● Task to carry out
Using the records below, transcribe word for word the stretch from the line that contains "[FuelTech Brasil on Tumblr] (54, 1981)" through the line that contains "[FuelTech Brasil] (64, 21)", both end lines included, and nothing else.

----------------

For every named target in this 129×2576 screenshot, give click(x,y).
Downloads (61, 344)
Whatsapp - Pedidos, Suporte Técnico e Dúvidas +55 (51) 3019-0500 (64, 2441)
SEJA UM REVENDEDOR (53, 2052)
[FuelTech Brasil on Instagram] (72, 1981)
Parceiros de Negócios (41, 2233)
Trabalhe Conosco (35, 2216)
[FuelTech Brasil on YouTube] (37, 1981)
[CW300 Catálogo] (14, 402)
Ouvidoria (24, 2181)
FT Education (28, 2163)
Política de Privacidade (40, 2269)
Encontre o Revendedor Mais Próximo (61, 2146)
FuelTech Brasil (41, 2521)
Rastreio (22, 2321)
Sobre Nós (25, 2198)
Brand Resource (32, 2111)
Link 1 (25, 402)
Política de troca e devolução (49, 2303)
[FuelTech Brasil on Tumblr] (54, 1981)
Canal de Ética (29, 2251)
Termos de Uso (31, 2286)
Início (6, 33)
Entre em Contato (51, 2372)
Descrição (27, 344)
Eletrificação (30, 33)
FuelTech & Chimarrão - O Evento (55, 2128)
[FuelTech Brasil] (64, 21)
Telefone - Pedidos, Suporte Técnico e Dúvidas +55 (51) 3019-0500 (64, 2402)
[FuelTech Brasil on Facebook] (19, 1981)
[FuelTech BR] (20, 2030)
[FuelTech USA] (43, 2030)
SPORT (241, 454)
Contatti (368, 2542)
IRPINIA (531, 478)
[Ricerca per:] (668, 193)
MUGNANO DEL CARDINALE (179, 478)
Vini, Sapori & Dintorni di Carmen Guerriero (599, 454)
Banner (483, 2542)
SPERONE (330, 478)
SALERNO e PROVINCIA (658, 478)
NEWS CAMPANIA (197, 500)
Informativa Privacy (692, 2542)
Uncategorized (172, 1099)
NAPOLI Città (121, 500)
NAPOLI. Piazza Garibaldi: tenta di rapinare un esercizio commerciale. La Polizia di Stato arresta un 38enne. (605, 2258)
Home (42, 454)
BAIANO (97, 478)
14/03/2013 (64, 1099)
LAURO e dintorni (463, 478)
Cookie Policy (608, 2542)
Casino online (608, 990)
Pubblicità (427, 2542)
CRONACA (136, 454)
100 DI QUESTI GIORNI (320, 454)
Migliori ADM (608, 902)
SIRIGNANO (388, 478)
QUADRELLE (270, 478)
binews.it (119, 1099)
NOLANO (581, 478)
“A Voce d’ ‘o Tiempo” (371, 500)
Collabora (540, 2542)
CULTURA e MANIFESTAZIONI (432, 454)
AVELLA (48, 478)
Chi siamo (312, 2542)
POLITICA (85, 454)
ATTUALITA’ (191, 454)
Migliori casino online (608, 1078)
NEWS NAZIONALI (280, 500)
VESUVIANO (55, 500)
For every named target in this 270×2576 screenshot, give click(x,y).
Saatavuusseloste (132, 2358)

----------------

● Result for this task
[FuelTech Brasil on Tumblr] (54, 1981)
Canal de Ética (29, 2251)
Termos de Uso (31, 2286)
Início (6, 33)
Entre em Contato (51, 2372)
Descrição (27, 344)
Eletrificação (30, 33)
FuelTech & Chimarrão - O Evento (55, 2128)
[FuelTech Brasil] (64, 21)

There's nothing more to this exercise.